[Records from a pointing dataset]
☆ ☆ ☆ ☆ ☆
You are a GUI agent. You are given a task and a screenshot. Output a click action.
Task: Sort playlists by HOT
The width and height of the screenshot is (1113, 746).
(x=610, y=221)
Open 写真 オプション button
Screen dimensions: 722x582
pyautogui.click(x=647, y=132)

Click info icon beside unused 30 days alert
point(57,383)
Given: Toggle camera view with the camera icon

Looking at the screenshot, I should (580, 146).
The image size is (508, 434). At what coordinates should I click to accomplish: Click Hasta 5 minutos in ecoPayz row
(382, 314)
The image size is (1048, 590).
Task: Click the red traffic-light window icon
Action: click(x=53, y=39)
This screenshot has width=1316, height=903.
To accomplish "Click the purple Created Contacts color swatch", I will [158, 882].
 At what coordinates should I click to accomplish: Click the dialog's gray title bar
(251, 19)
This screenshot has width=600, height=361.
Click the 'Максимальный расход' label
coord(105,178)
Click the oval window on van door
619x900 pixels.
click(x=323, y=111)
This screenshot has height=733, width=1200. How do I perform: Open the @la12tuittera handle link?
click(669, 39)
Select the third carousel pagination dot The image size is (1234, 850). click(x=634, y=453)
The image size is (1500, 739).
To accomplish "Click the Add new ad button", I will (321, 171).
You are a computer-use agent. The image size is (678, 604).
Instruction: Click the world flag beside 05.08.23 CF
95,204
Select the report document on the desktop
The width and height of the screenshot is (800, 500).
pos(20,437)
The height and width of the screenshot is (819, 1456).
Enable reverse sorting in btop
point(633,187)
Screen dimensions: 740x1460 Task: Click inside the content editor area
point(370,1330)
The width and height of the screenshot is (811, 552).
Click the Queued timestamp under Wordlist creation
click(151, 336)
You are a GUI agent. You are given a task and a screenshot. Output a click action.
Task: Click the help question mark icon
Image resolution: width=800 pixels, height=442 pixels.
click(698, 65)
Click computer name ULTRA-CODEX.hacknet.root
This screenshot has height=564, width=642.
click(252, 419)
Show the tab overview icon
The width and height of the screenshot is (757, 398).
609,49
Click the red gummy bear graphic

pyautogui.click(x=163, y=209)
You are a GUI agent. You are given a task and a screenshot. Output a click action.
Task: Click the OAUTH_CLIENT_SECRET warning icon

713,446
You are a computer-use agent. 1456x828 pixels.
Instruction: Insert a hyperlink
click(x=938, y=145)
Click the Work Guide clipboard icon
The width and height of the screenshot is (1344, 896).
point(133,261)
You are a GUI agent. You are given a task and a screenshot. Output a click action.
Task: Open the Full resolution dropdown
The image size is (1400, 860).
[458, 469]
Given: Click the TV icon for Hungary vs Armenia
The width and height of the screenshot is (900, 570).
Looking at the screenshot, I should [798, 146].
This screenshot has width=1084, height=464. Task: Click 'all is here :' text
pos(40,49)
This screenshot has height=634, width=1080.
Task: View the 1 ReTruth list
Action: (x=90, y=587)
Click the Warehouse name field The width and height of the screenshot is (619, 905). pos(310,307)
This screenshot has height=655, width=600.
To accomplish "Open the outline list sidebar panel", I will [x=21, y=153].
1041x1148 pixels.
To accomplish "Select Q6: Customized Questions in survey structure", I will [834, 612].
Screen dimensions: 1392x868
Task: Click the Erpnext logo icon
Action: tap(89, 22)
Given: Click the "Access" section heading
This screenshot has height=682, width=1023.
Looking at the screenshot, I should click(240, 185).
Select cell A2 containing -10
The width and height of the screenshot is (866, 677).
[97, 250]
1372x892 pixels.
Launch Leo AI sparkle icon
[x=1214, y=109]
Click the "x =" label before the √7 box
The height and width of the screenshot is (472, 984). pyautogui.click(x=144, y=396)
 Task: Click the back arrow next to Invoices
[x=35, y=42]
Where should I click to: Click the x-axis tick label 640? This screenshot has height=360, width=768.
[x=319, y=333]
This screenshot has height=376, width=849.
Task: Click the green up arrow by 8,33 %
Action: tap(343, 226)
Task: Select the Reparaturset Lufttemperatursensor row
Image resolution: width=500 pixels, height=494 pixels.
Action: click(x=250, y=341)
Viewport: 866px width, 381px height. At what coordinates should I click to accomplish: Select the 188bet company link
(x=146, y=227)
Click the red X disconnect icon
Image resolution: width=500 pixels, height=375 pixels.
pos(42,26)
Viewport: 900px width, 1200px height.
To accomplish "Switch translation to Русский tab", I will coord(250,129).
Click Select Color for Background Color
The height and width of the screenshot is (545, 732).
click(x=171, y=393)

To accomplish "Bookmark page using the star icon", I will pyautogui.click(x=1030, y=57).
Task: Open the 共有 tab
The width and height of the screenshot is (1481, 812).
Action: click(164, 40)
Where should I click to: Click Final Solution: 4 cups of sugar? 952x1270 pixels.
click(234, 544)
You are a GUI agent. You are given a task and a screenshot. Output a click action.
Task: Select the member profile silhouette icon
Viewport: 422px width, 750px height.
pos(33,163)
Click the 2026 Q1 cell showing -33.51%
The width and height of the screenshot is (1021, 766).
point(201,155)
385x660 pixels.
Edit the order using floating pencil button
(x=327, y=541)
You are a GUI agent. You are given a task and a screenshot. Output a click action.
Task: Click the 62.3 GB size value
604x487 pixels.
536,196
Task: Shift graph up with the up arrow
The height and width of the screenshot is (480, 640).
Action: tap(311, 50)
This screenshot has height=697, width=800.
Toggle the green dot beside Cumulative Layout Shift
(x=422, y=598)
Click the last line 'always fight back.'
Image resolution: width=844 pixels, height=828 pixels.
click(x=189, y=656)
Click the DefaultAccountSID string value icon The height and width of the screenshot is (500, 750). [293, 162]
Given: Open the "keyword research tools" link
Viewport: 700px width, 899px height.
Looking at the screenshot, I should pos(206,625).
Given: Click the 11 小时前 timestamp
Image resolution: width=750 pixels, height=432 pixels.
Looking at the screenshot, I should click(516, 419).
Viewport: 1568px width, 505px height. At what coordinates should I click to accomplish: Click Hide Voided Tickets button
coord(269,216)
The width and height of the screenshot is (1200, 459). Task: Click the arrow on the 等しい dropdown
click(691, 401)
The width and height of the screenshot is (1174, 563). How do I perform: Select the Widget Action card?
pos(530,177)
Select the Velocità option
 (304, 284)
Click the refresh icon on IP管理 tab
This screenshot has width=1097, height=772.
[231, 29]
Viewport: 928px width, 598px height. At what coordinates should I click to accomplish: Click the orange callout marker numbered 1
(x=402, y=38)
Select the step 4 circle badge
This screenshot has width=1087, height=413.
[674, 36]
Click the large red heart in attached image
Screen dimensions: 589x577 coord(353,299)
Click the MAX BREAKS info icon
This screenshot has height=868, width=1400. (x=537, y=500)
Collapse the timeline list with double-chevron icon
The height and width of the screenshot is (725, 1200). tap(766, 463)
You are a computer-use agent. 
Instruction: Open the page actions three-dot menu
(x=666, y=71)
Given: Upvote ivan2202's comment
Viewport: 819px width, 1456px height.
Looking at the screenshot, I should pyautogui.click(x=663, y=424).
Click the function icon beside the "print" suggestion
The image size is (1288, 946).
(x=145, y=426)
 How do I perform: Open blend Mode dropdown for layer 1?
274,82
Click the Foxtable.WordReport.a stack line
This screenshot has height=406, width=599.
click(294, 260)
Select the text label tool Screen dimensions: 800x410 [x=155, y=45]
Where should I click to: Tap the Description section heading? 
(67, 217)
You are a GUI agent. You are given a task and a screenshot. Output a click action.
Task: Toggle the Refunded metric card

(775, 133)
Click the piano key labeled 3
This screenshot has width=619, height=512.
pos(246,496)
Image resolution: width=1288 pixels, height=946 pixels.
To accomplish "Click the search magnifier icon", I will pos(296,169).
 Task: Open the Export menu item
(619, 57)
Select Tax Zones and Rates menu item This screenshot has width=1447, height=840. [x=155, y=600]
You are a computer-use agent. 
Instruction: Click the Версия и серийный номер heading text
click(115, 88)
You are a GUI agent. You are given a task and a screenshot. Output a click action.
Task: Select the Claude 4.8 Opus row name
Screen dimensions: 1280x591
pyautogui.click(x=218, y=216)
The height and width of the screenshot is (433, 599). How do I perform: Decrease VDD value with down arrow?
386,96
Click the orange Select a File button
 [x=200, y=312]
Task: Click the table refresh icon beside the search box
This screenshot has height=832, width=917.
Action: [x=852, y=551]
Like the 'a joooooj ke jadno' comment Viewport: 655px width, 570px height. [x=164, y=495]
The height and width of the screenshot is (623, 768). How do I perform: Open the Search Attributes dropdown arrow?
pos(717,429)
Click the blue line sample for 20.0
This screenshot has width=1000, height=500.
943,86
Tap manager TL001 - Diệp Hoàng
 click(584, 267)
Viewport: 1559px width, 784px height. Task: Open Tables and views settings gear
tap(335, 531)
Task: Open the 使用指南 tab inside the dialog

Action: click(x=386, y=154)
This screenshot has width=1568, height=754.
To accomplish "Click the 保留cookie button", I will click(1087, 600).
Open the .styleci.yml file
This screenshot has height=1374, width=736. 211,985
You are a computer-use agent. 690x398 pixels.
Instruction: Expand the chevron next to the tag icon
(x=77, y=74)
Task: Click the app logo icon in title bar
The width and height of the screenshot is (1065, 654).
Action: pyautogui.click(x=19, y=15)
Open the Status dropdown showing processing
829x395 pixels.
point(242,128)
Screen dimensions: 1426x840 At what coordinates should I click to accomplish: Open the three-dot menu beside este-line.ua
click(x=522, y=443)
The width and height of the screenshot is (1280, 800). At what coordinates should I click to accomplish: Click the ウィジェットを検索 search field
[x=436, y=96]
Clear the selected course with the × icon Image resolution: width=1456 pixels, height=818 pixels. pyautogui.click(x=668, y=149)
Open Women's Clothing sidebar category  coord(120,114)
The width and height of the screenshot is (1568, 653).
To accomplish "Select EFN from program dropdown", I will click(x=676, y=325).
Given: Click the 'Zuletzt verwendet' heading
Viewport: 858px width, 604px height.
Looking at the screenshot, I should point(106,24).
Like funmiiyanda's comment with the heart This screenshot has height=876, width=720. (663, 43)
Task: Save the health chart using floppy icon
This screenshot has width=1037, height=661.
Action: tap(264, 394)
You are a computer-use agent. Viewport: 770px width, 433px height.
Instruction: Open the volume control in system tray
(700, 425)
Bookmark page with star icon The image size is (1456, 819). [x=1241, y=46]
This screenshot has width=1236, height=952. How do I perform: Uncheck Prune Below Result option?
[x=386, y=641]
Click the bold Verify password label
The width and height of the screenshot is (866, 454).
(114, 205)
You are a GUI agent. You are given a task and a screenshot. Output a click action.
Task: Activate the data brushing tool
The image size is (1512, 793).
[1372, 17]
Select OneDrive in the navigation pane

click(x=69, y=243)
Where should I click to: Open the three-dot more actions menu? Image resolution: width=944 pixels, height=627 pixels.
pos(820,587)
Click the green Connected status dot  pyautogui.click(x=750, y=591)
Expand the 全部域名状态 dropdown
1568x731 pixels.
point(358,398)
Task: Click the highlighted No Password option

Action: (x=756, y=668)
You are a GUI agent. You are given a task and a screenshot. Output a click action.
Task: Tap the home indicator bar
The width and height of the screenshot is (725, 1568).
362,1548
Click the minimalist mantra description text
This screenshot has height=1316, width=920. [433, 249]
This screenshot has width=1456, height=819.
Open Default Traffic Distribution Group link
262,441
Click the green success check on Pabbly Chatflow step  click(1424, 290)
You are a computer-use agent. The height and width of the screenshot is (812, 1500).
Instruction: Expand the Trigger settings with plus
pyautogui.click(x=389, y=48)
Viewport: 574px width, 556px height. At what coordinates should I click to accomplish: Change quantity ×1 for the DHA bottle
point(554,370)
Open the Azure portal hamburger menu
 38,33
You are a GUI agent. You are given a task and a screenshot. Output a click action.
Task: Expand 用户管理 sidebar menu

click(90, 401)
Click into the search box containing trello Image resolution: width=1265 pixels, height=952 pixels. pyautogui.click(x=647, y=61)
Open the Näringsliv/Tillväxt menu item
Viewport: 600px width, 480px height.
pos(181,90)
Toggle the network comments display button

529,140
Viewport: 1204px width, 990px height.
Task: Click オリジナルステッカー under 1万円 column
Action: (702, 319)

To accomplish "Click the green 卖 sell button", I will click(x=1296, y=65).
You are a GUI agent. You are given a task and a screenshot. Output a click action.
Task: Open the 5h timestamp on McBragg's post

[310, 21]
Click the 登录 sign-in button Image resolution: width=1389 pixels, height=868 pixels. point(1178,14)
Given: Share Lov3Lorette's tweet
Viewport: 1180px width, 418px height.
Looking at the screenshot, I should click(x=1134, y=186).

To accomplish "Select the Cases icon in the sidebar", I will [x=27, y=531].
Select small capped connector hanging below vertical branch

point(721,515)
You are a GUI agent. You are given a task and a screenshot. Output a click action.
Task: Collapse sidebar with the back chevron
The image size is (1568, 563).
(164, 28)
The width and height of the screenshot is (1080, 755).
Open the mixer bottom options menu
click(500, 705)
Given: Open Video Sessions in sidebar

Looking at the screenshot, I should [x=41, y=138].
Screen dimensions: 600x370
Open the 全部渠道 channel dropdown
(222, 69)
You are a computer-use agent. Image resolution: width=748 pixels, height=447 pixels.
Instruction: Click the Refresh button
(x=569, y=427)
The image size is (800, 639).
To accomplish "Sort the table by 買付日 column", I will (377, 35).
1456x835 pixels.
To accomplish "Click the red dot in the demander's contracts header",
☆ ☆ ☆ ☆ ☆
- **WRITTEN EXERCISE**:
Put everything in the data from the line containing "Where should I click to: Click the" down to the line containing "Click the DefaultAccountSID", both of those lines included, into a numbered list with blank lines left out.

- **FINISHED TASK**:
1. Where should I click to: Click the x-axis tick label 640? This screenshot has height=360, width=768.
2. [x=319, y=333]
3. This screenshot has height=376, width=849.
4. Task: Click the green up arrow by 8,33 %
5. Action: tap(343, 226)
6. Task: Select the Reparaturset Lufttemperatursensor row
7. Image resolution: width=500 pixels, height=494 pixels.
8. Action: click(x=250, y=341)
9. Viewport: 866px width, 381px height. At what coordinates should I click to accomplish: Select the 188bet company link
10. (x=146, y=227)
11. Click the red X disconnect icon
12. Image resolution: width=500 pixels, height=375 pixels.
13. pos(42,26)
14. Viewport: 900px width, 1200px height.
15. To accomplish "Switch translation to Русский tab", I will coord(250,129).
16. Click Select Color for Background Color
17. The height and width of the screenshot is (545, 732).
18. click(x=171, y=393)
19. To accomplish "Bookmark page using the star icon", I will pyautogui.click(x=1030, y=57).
20. Task: Open the 共有 tab
21. The width and height of the screenshot is (1481, 812).
22. Action: click(164, 40)
23. Where should I click to: Click Final Solution: 4 cups of sugar? 952x1270 pixels.
24. click(234, 544)
25. You are a GUI agent. You are given a task and a screenshot. Output a click action.
26. Task: Select the member profile silhouette icon
27. Viewport: 422px width, 750px height.
28. pos(33,163)
29. Click the 2026 Q1 cell showing -33.51%
30. The width and height of the screenshot is (1021, 766).
31. point(201,155)
32. 385x660 pixels.
33. Edit the order using floating pencil button
34. (x=327, y=541)
35. You are a GUI agent. You are given a task and a screenshot. Output a click action.
36. Task: Click the 62.3 GB size value
37. 604x487 pixels.
38. 536,196
39. Task: Shift graph up with the up arrow
40. The height and width of the screenshot is (480, 640).
41. Action: tap(311, 50)
42. This screenshot has height=697, width=800.
43. Toggle the green dot beside Cumulative Layout Shift
44. (x=422, y=598)
45. Click the last line 'always fight back.'
46. Image resolution: width=844 pixels, height=828 pixels.
47. click(x=189, y=656)
48. Click the DefaultAccountSID string value icon The height and width of the screenshot is (500, 750). [293, 162]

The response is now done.